“And I won’t have time to stop anywhere else before I do my other errand tonight,” he added.
“Here. Give me a minute.” Willow left the three of them in the kitchen and descended the staircase to the center below. She returned minutes later, carrying a second high chair for Harper.
“Great idea.”
Asher lowered the infant into it and handed her a teething toy. When Willow passed him a box of cereal, he dropped a handful of pieces on the tray.
She opened the refrigerator door and pulled out a bag of mixed greens and a large tomato. “Here, let me throw together a salad. Meanwhile, you can tell me what made you miss what was probably a fine dinner on the Triple R and show up late here after you promised you’d be on time.”
“It was kind of an emergency.”
She paused from slicing the tomato to repeat his joke from the other day. “A cow had a difficult delivery?”
“No, someone cut down the fence, and we had about two hundred head of cattle running all over southeastern Arizona.”
“Deliberately cut?”
“Sliced out like a new gate.”
She couldn’t help shivering as he filled her in about their discovery that afternoon. The situation had nothing to do with her or Luna, and yet the attack felt personal to her.
“Were you able to get all the cattle back inside their pens?”
After handing Asher plates and cutlery to set the table, which he did well for someone probably performing the task for the first time, she carried the salad bowl to the table. Then she pulled the small pan of lasagna from the oven and set it on a hot pad at the center.
“If you mean pasture, then yes. We think we have them all. But it took us hours.”
“Which is why you’re late and why you’re starving now.”
“Yeah, you’ll have to forgive me if I make a pig of myself with your lasagna.”
“You wouldn’t do that, would you?”
“I might.”
She grinned as she slid into the seat next to his, and then she blinked as the truth fell into place. “Wait. You didn’t bring Harper here because you had to or even as a cute shield for being late. After the damage you found in the field, you just wanted her with you.”
He’d started to lift the first slice from the pan, but at her words, his hand stilled.
“Can you blame me? Too many things have happened to my family lately. They must be connected somehow.”
Finally, he lowered the spatula without dishing out the lasagna to either of them.
“What do you mean?” she prodded when he didn’t start again.
“The email to the board saying that Ace wasn’t a real Colton. Someone shooting my dad. The bomb threat. All three things were awful, and they all jeopardized my family members, but tonight? This one was different. It happened on the ranch. We live there. My baby lives there.”

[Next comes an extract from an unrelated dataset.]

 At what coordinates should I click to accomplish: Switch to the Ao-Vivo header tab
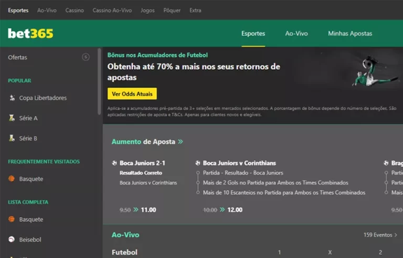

His voice broke on his last comment, and her heart squeezed on his behalf. Asher was watching his daughter instead of her, his shoulders drooping as if the weight of his family’s problems all rested squarely on his back.

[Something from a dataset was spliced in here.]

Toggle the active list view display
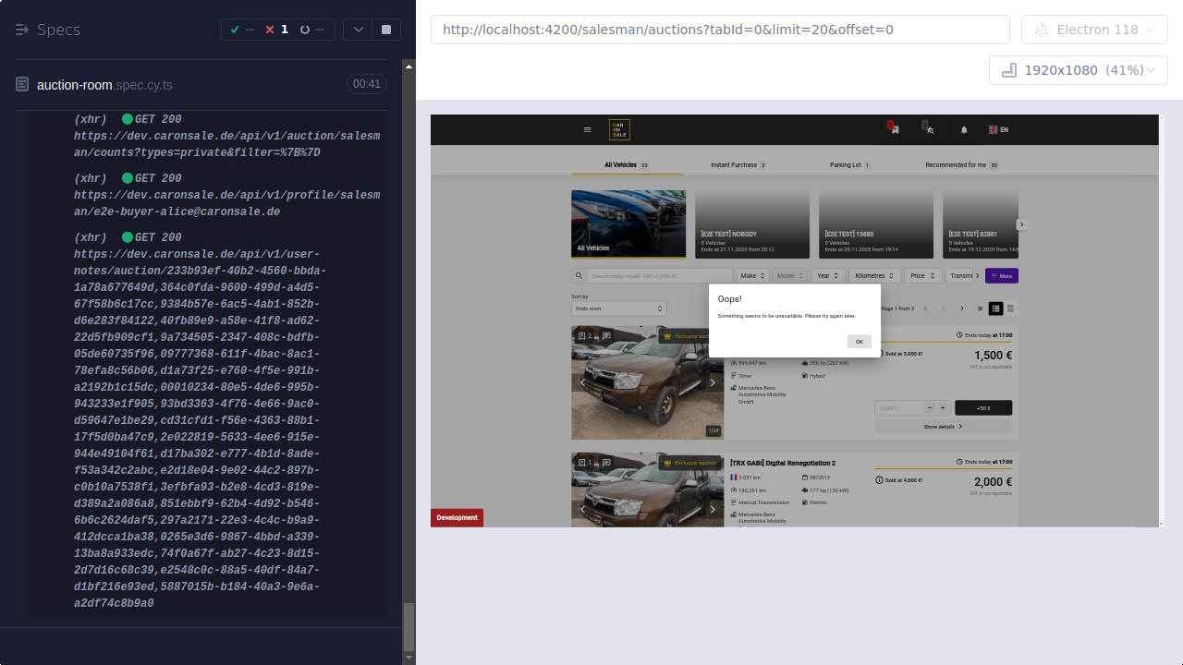 click(995, 308)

“I forgive you for being late to sign the forms tonight. You can still register Harper at Tender Years.”
When Asher turned back to her, he was almost smiling.
“If my excuse worked, then it was all worth it, right?”
“Some people will do anything to make sure they’re not stuck on a waiting list.”
His lips spread wide, and it was there again, that spark that flashed inside her whenever he was around. Dangerous, yet utterly appealing, two traits she’d learned to avoid in her well-ordered life. Sparks from flint and steel produced fire, which could consume everything in its path. She couldn’t afford to take a risk like that again, not when she had a child to protect.